After graduating college, I applied for a volunteer position in Colorado. I wrote the following essay as part of the application process. I did not follow through with the program. I did longwindedly describe my concept of simplicity.
As I wrote my responses, the answers to questions one and two began to merge into one another. I have found that my motivation for applying & my definition of simplicity are intertwined, as will be the following essay.
I once read that “Your whole life has been a journey, leading to this exact moment…” At the time that I read it, I thought this was a beautiful and comforting phrase. Now, I know it to be true. I will attempt to explain how recent events have aligned to reach this moment…
Before graduating from college, I filled out applications for AmeriCorp and PeaceCorp with the best intentions. I also graduated from college with great work experience, self-confidence & a lot of ambition. I wanted to be a manager, a director or a vice president. I wanted the house, husband, kids, dog and the money that would support it all. My thirst for “success” and accumulation triumphed over my attempts at philanthropy.
Over the past nine months, I have treasured newfound “free time” that was not available to me when I was handling a full course load and working during college.
Although I’ve always been an avid reader, my reading list lately has been more inspiring than usual. These books recommended by friends and family or rediscovered on old bookshelves:
- Bryce Courtenay The Power of One
- Fyodor Dostoyevsky Crime & Punishment
- Ekhart Tolle The Power of NOW
- Margaret Atwood The Blind Assassin
- Wayne Dyer Your Sacred Self
Movies from the library practically leapt off their place & begged me to watch them:
I’ve found activities that inspire me and keep me feeling alive:
- Taking a Yoga class
- Saying hi to acquaintances who might not remember who I am
- Studying Feng Shui
- Begin training for a marathon
- Rekindling friendships with people I have not seen in years
- Practicing Pilates regularly
- Taking care of my one year old nephew once a week
In the midst of all this, I decided to remodel my bedroom with a new coat of pain and new furniture. I began the process of cleaning out my room, by throwing away and giving away items that had been sitting in my closet, desk and drawers for months or even years without use or love. When the garbage man came on Monday morning, I felt a weight lifted off my shoulders and a new sense of relaxation penetrate my shoulders and neck. I then turned to my “electronic clutter” by cleaning out my Yahoo and UW Alumni email inboxes. When I turned on my computer to begin a long and arduous process, it crashed. I smiled at the irony of the situation. I had just lost four years worth of documents, music and pictures, yet all I felt was an enormous relief.
The next day, I checked my personal email during a lunch break at work. An email from volunteers lapuente was sitting in my inbox. I read about the values and mission of La Puente and responded with my interest.

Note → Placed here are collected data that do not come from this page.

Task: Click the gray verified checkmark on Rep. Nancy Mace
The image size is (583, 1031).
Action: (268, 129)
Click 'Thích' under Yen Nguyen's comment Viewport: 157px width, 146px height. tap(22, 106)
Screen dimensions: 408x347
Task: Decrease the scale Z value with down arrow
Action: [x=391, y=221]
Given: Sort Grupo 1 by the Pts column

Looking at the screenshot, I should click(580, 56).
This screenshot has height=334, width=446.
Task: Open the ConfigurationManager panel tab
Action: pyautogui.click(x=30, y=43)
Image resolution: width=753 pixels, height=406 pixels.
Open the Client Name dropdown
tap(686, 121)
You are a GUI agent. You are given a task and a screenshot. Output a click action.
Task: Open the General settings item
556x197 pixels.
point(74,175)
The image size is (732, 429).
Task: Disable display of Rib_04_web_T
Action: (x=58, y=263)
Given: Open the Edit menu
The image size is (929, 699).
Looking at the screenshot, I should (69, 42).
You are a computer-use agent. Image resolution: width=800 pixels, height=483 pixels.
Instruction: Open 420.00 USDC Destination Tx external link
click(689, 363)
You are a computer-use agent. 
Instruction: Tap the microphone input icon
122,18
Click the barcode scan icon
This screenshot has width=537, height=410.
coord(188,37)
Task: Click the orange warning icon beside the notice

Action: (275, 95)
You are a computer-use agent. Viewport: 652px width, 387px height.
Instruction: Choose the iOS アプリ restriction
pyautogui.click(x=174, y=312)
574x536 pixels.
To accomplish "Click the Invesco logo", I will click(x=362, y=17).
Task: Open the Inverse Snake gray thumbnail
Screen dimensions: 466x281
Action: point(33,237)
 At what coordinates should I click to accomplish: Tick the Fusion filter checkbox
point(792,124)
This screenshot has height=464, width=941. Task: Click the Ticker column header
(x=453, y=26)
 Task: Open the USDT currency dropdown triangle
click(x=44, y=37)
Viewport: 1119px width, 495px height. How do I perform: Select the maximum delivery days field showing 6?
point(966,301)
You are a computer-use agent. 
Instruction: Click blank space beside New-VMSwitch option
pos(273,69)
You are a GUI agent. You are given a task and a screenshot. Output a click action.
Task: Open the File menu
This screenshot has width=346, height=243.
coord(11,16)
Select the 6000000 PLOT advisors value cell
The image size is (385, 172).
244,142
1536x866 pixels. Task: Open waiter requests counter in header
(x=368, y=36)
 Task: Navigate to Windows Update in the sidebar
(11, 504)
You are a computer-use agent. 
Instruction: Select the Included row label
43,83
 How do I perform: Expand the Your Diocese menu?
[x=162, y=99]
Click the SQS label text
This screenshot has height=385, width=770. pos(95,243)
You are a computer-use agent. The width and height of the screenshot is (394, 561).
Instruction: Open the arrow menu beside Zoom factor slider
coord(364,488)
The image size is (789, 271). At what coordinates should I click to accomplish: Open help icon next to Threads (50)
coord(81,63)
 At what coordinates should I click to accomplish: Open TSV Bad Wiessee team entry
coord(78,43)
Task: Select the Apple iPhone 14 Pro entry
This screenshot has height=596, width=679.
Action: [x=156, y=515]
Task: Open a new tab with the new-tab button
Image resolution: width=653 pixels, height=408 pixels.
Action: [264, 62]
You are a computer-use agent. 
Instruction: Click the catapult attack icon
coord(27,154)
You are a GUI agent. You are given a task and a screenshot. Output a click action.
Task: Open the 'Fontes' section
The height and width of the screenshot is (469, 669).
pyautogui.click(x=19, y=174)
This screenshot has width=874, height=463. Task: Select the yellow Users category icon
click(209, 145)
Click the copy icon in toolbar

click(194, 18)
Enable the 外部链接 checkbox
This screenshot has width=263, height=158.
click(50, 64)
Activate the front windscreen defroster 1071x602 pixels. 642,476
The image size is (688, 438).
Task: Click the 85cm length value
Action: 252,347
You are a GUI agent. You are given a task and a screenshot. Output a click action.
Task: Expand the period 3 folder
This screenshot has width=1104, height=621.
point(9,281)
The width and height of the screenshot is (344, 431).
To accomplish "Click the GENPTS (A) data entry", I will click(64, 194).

Simplicity is about “letting go.” Letting go, not only of material items that crowd space, but also of the self-indulgence and self-absorption directly connected to those things. As I got rid of those things, I also threw away an emotional attachment to those items. I threw away any negative energy associated with that object, letter or ticket stub. I created all this new space in my life. This space welcomes intangible experiences and revitalized relationships based on openness and truth into my life. This space paves the way for a new opportunity that seems to align with my inner purpose.
I hope to continue on the path that I have been on. I’d like to realize who I am when removed from longstanding relationships with family and friends as well as outside the context of Madison, Milwaukee, North Shore, Wisconsin, the affluent. I want to live without the burden of accumulation and surrender myself to the needs of someone else.
Just a few days ago, I found a book on my brother’s shelf called Snow in Summer, the diary of a monk who gives up all attachments and lives on his own in the forest to “watch his mind.”
Yes, my whole life has been a journey, leading exactly to this moment: Here, writing this essay.